• [What you are asked to do] Below are several records. Retype exactly those lines running from the one with "You are a GUI" through the one with "Sports (92, 163)", end lines included, and no others.

• [Source information]
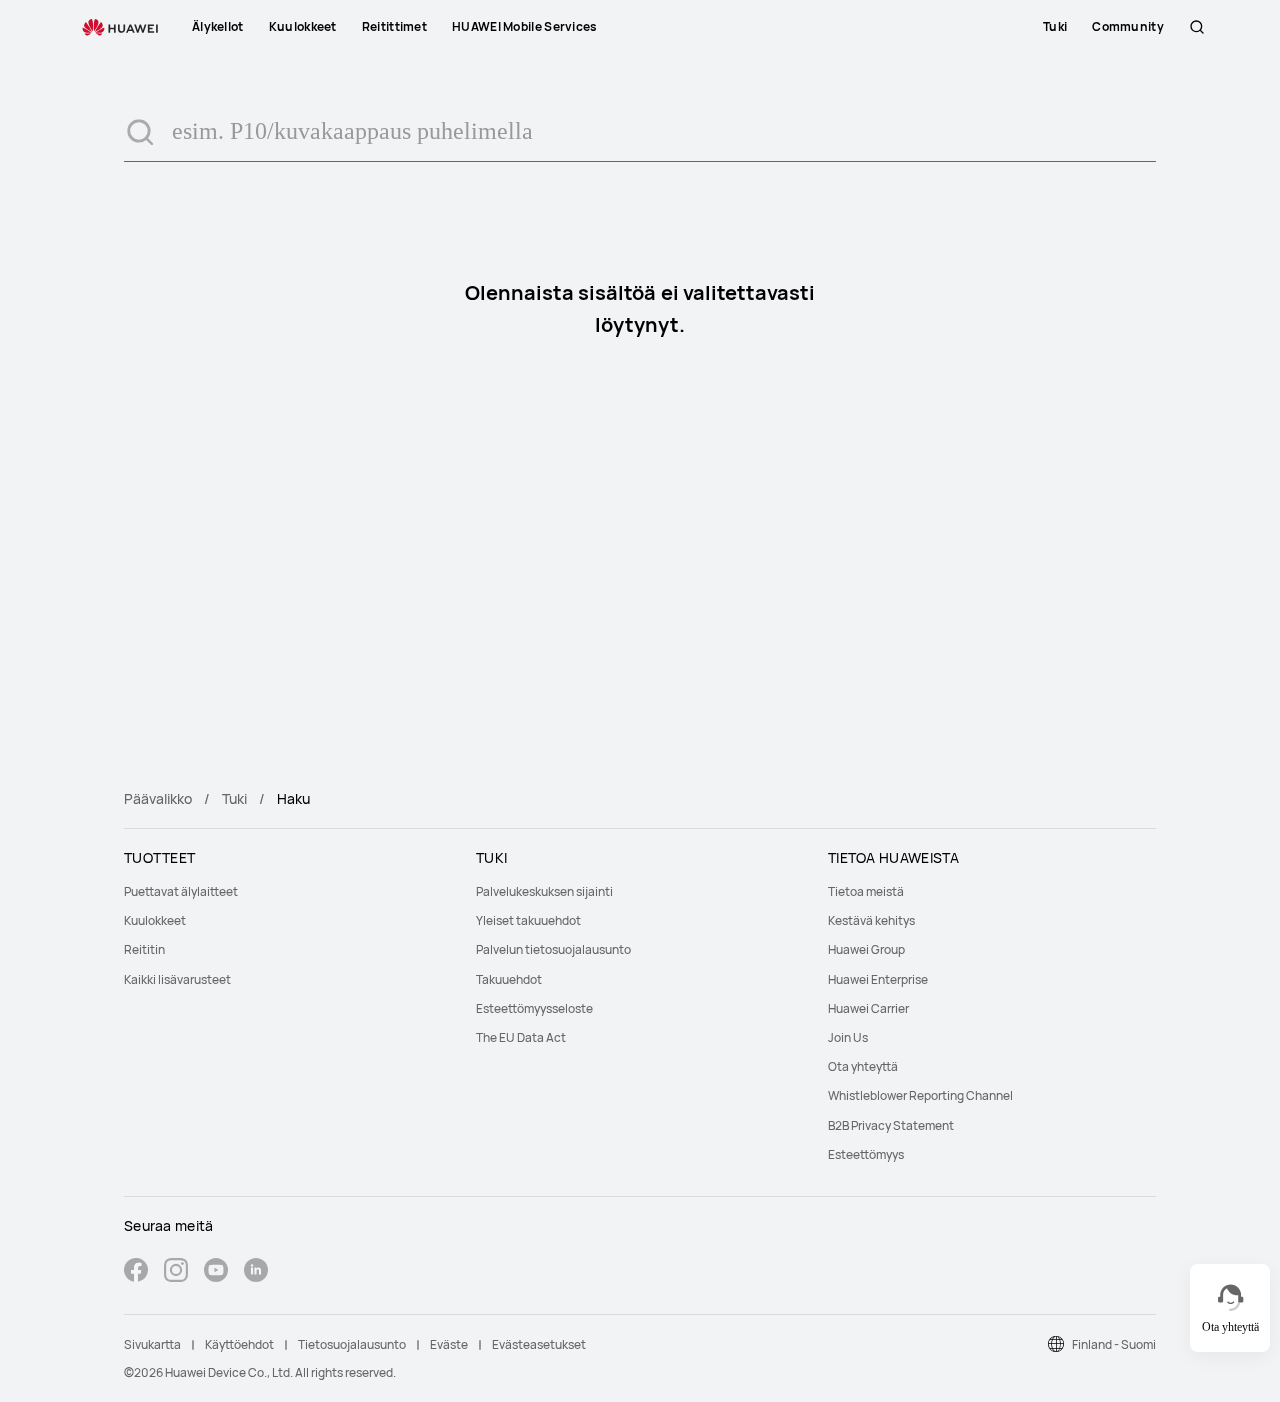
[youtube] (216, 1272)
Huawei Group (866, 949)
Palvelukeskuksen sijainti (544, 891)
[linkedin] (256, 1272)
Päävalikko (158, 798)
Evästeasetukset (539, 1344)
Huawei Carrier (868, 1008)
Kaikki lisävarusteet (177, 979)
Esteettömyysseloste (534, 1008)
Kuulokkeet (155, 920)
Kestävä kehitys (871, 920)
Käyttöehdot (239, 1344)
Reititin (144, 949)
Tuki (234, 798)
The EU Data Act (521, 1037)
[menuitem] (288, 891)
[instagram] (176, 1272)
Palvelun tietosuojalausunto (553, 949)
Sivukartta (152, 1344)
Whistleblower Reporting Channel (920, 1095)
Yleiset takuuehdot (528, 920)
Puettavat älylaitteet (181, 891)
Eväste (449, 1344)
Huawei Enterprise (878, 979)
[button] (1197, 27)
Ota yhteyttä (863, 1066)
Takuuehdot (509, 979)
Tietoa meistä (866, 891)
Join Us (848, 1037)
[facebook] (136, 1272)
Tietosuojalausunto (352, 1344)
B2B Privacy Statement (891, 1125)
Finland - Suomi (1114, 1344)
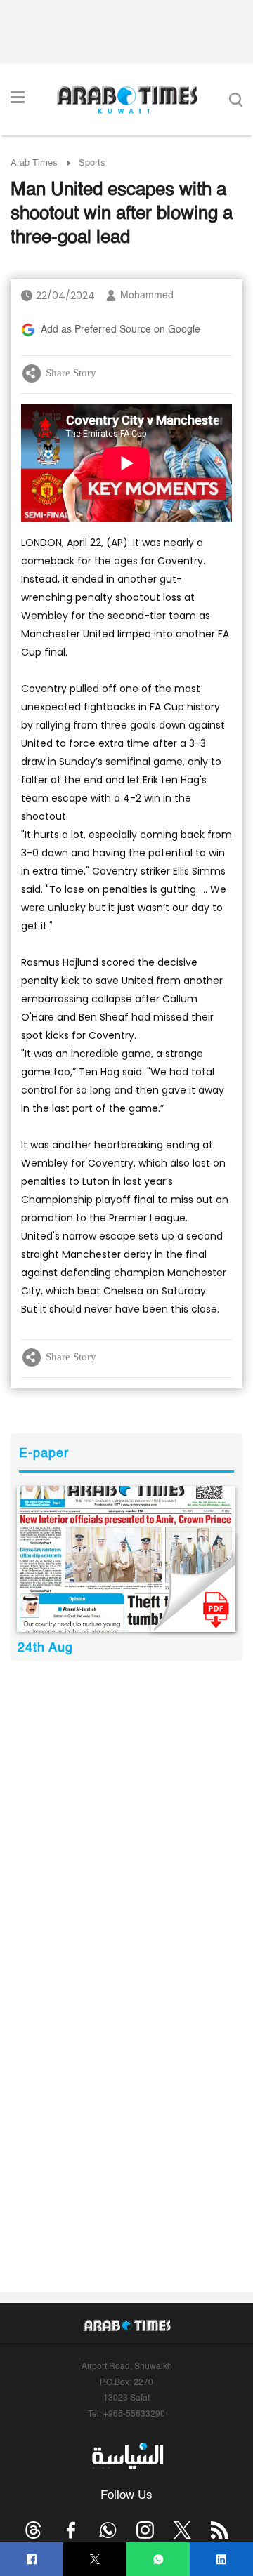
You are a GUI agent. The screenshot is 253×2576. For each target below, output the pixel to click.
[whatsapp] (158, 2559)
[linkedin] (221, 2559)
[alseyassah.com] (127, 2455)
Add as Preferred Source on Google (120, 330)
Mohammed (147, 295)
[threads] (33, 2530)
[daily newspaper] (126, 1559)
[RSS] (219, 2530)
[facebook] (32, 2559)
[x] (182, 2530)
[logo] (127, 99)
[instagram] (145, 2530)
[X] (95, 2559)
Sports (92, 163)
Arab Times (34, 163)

• [Answer space]
You are a GUI agent. The screenshot is 253×2576. For each target below, output the pixel to click.
[whatsapp] (158, 2559)
[linkedin] (221, 2559)
[alseyassah.com] (127, 2455)
Add as Preferred Source on Google (120, 330)
Mohammed (147, 295)
[threads] (33, 2530)
[daily newspaper] (126, 1559)
[RSS] (219, 2530)
[facebook] (32, 2559)
[x] (182, 2530)
[logo] (127, 99)
[instagram] (145, 2530)
[X] (95, 2559)
Sports (92, 163)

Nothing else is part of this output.